Confidentiality Participants will be de-identified using a study number. No dates of birth
will be recorded. Data described in the "Data Analysis" section will be obtained with only
necessary information recorded. All electronic data will be stored on an encrypted, password
protected NSHA computer located in a locked resident office in the Department of Oral and
Maxillofacial Surgery at the Victoria General Hospital. Only research team members directly
involved in patient care will have access to the office and computer. All hard copy data will
be kept in a locked filing cabinet. Data will be kept for 15 years following completion of
the study as per NSHA policy. When the data retention period is completed, the Director of
Health Information Services will be contacted and all data will be destroyed in a way that is
not recognizable, retrievable, or reconstructed. All electronic data will be wiped from the
encrypted folder and computer, and all paper records will be shredded.

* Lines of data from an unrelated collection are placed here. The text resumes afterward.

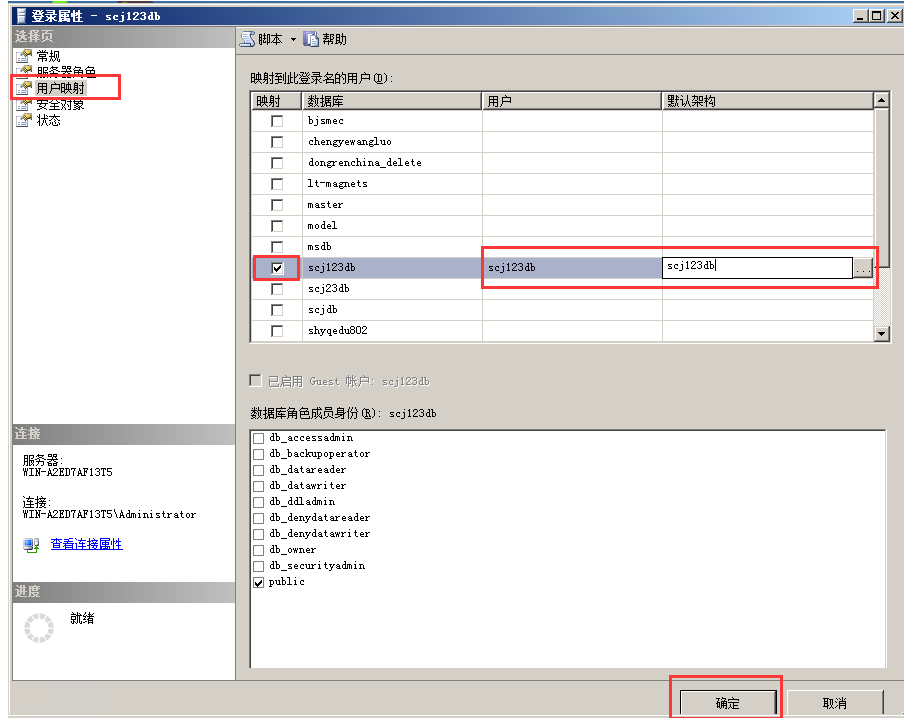The height and width of the screenshot is (727, 904).
Task: Select the 安全对象 page icon
Action: (24, 104)
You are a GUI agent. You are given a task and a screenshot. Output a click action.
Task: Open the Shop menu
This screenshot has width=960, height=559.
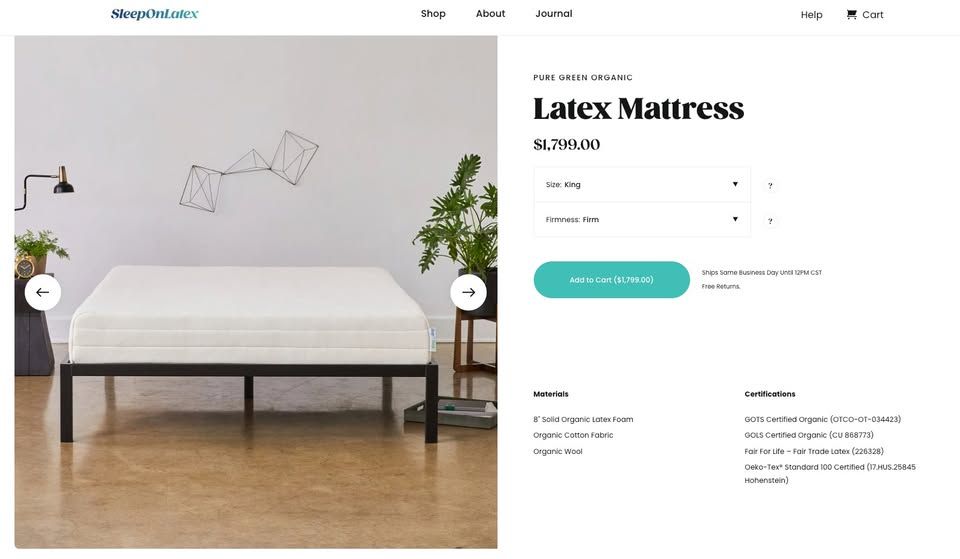pos(433,13)
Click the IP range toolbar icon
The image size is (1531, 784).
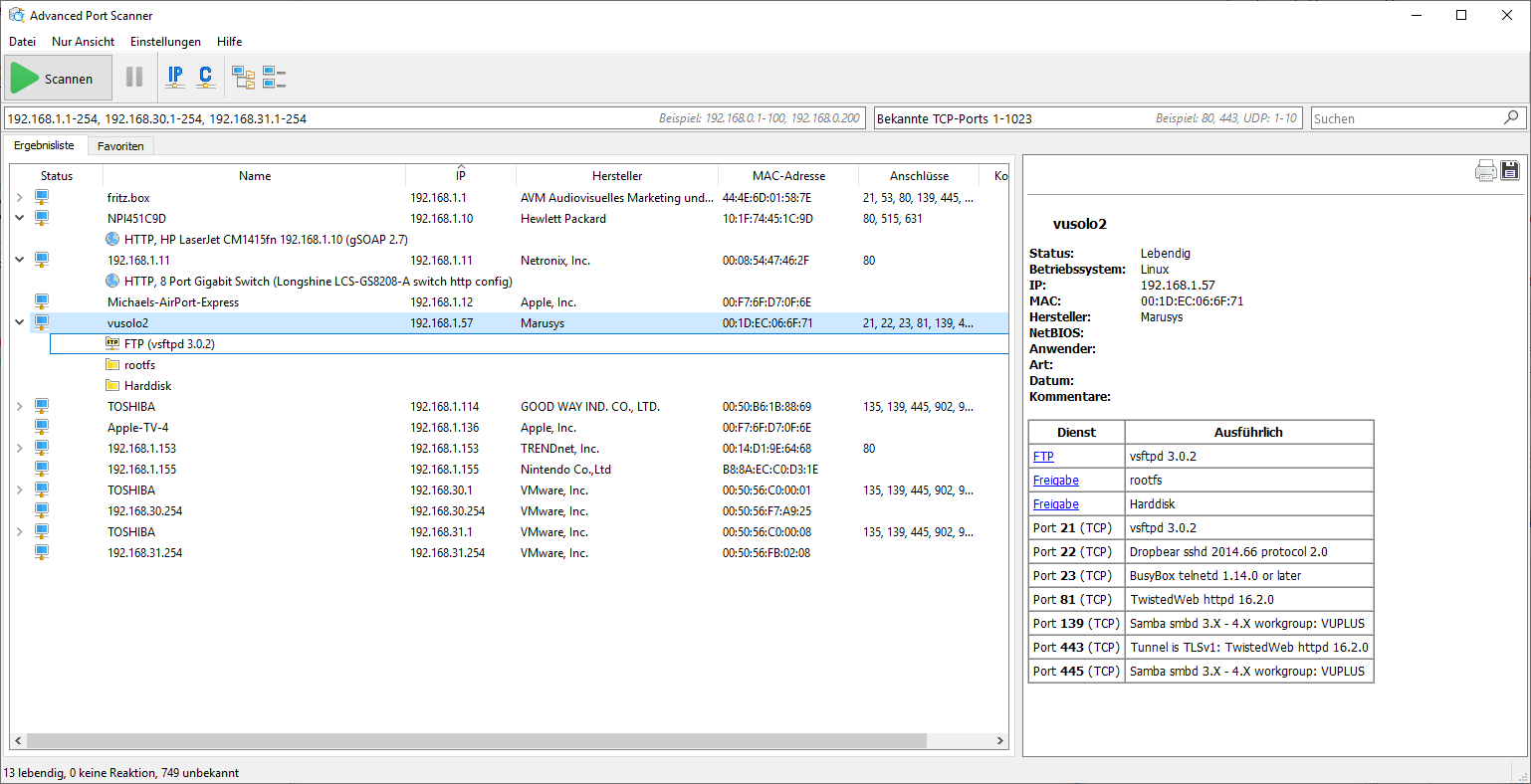coord(175,77)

Patient Benefits This study aims to establish an evidence-based protocol for nasogastric tube
gastric decompression that can help to minimize PONV in patients undergoing orthognathic
surgery. If one study arm is found to be superior to the others, future patients will benefit
from their surgical team following this protocol.
For study participants, potential benefits are dependent on study outcomes. The interventions
proposed by this study are in keeping with routine practices at our institution. If one
regimen is superior, participants in this group will benefit from decreased PONV, which is a
major concern for many orthognathic surgery patients associated with suboptimal pain control,
poor oral intake, increased length of stay in hospital, and poor overall experience. If the
"No NG" group is found to be superior, patients in this group will benefit from not requiring
insertion of the NG tube which is invasive, has potential complications, and is generally
associated with patient anxiety.
Patient Harms There are no hams to this study that differ from pre-existing risks for all
orthognathic surgery patients. Interventions in both study arms are in keeping with current
standards of practice at our institution. The decision around NG tube gastric decompression
is currently decided by surgeon and anesthetist preference, which will instead be randomized
for this study. As per our knowledge, to date, there has been no significant harm to patients
who have not undergone NG tube gastric decompression. In case of patients experiencing PONV,
the same antiemetic medications are available to both study groups. Patients are also
provided with scissors and undergo teaching on how to cut MMF elastics in case of airway
concern during vomiting. Patients are on a fully liquid diet, so there is little risk of
aspirating any solids.
For the study arm with NG tube insertion, there are potential complications associated with
this procedure, including pain and epistaxis, and rarely, submucosal insertion or aspiration.
Some patients may also voice anxiety around NG tube insertion. All NG tubes will be inserted
when the patient is anesthetized, so they will not recall the insertion. Any complications
that do arise will be recorded and managed appropriately by the surgical team.